- [What needs to be done] The answer must be only the lines below from the one holding "1024x1024 pixels. Task: Click" down to the one holding "The height and", ends included, printed exactly; please omit all pictures.

- [Raw data]
·····
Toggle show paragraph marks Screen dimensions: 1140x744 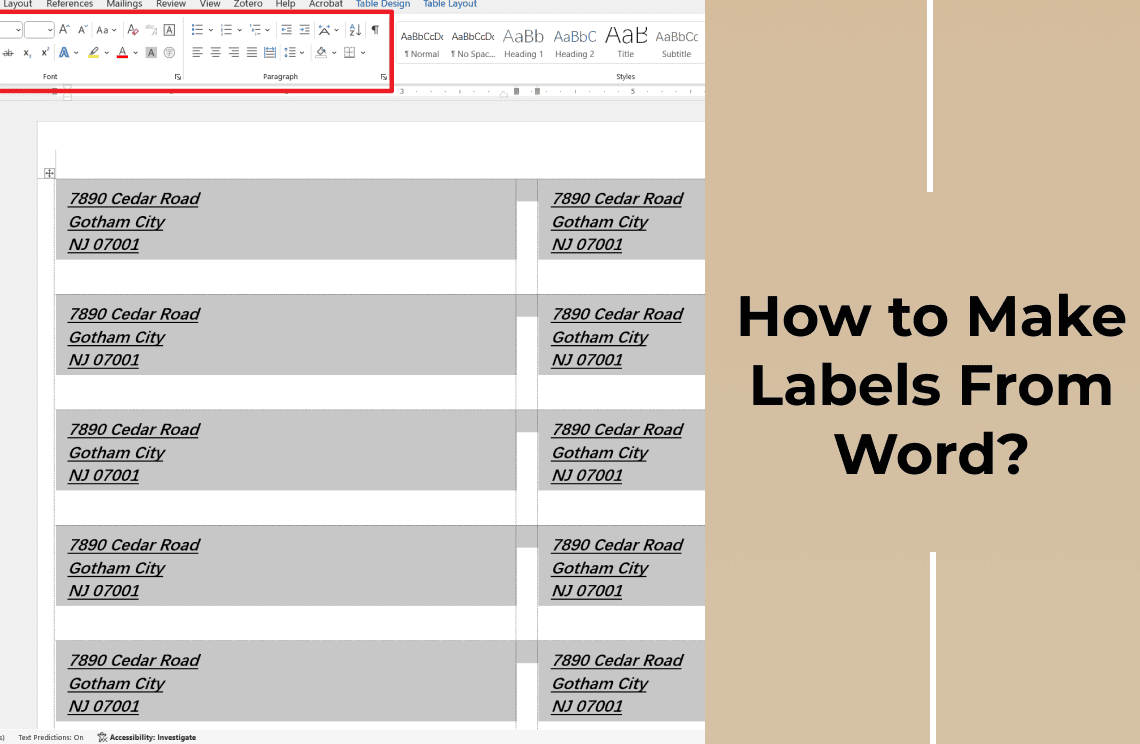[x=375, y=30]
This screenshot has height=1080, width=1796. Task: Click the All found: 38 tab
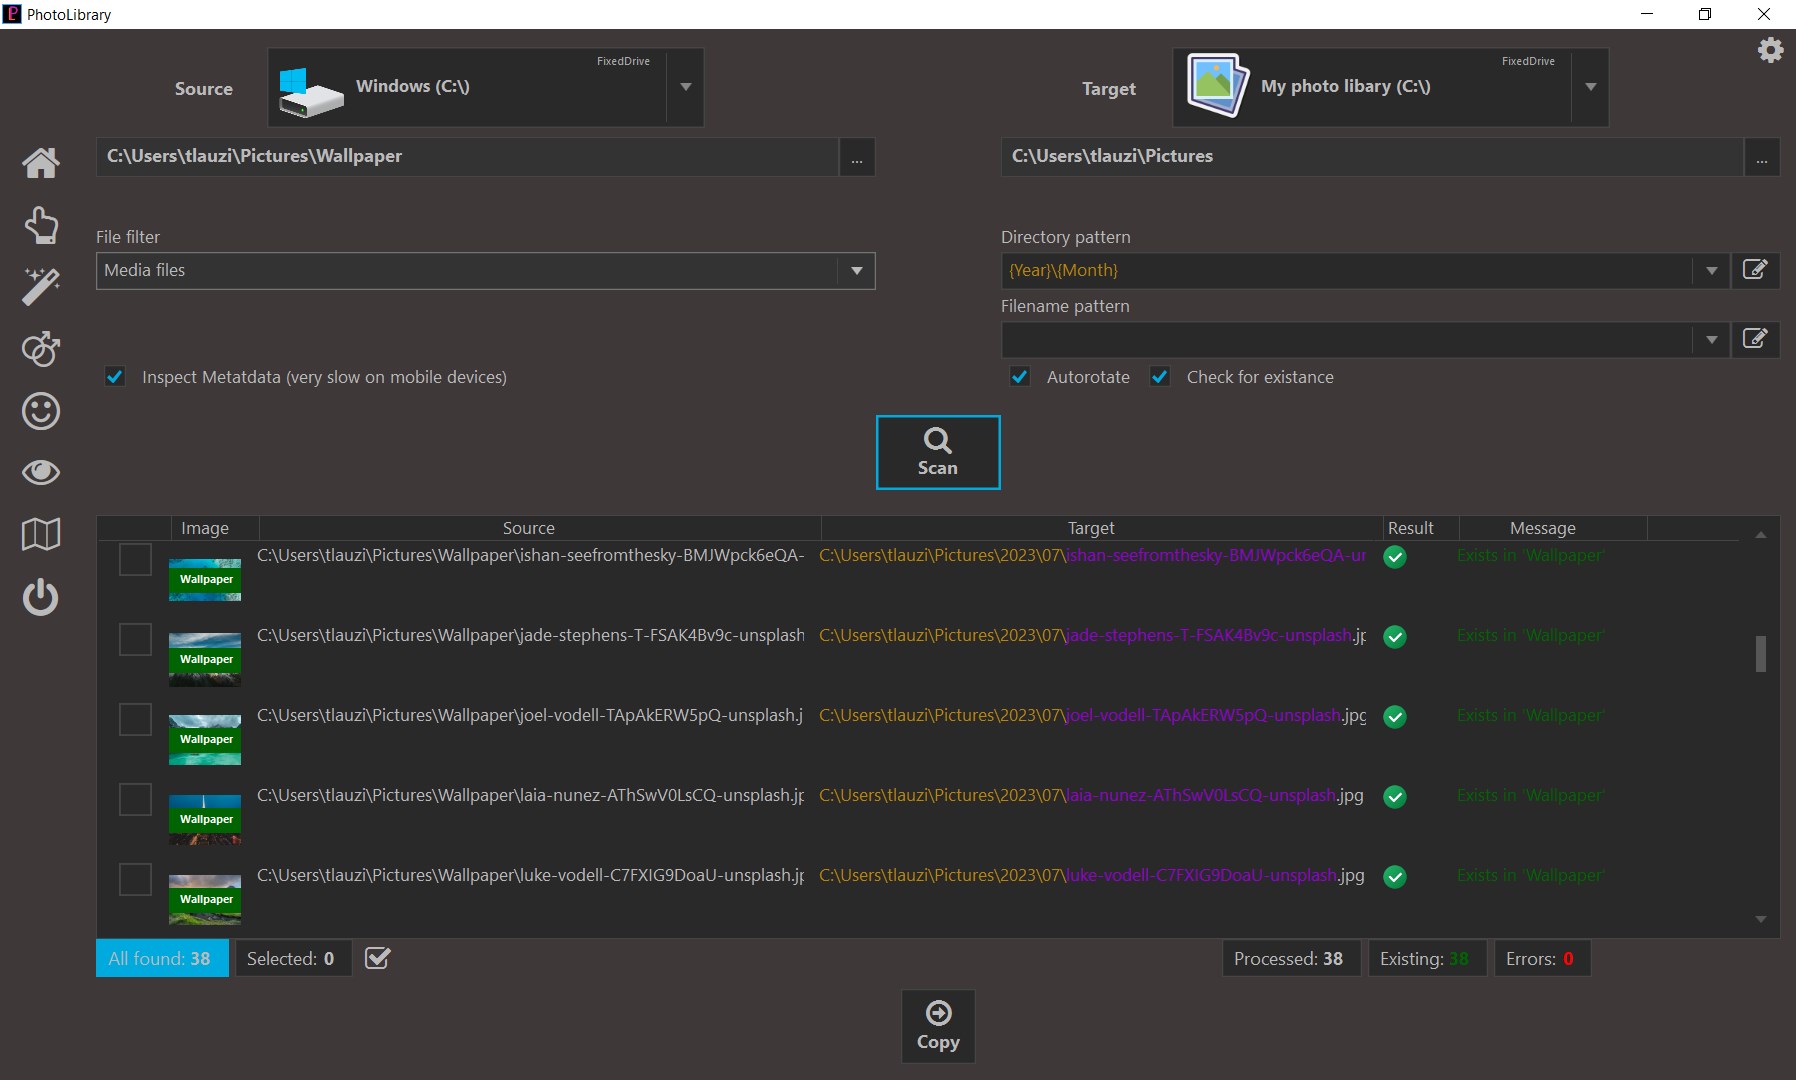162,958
·····
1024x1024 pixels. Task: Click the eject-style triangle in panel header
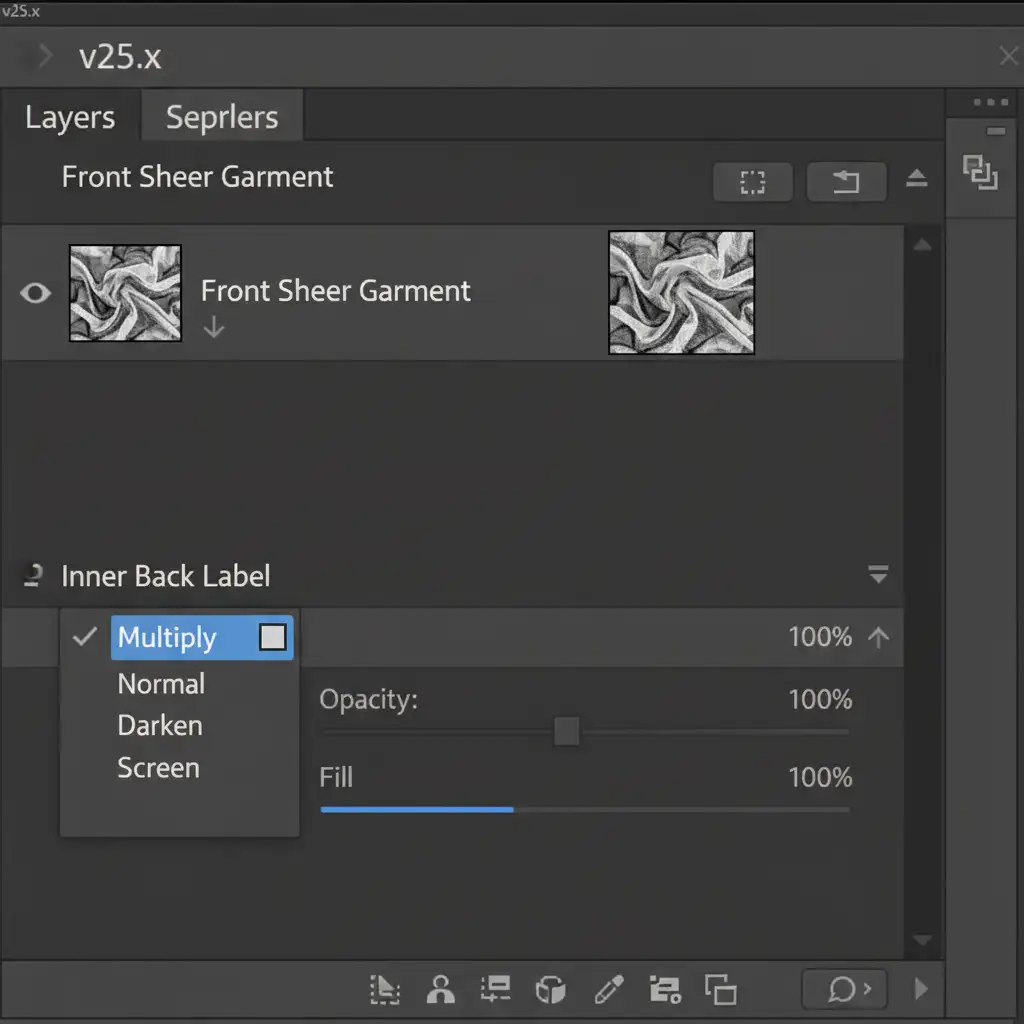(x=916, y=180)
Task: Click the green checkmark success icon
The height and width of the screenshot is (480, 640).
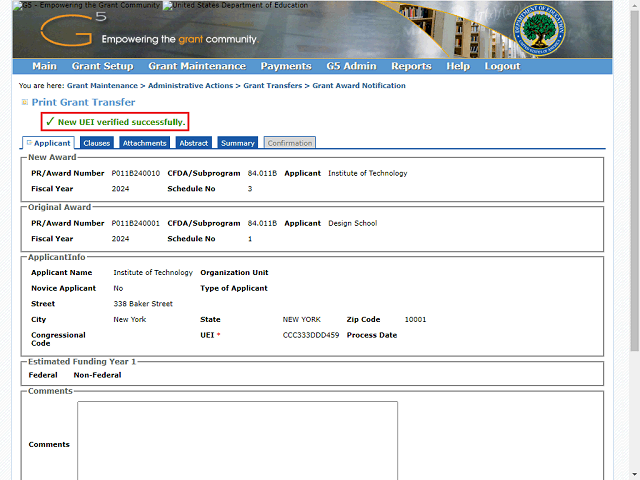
·····
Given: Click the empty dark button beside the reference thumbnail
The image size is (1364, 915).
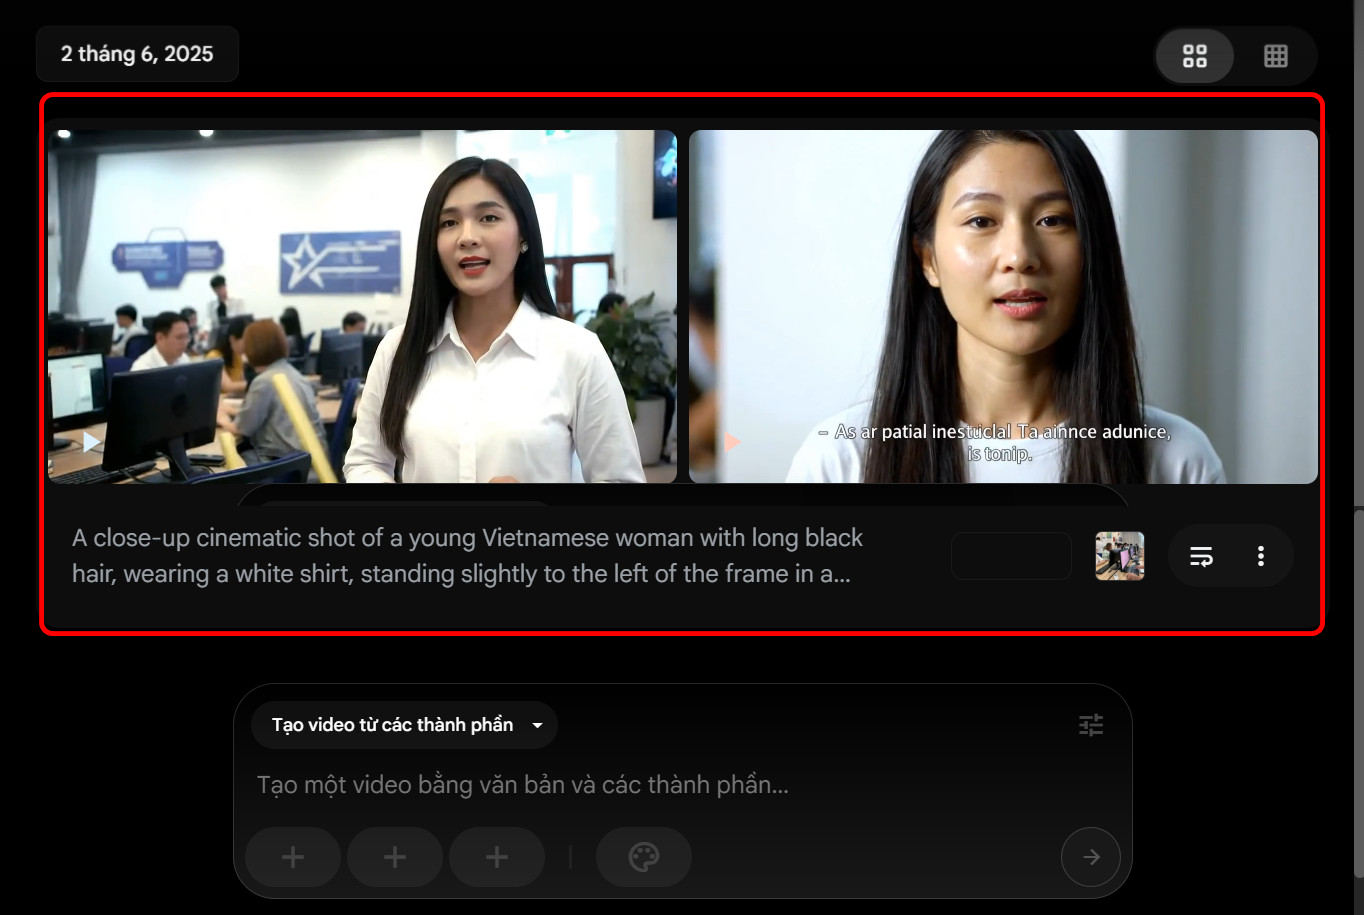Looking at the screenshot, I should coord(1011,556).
·····
- [Answer for this exercise]
1024x1024 pixels. Task: Click the eject-style triangle in panel header
(x=916, y=180)
Task: Click the green checkmark success icon
The height and width of the screenshot is (480, 640).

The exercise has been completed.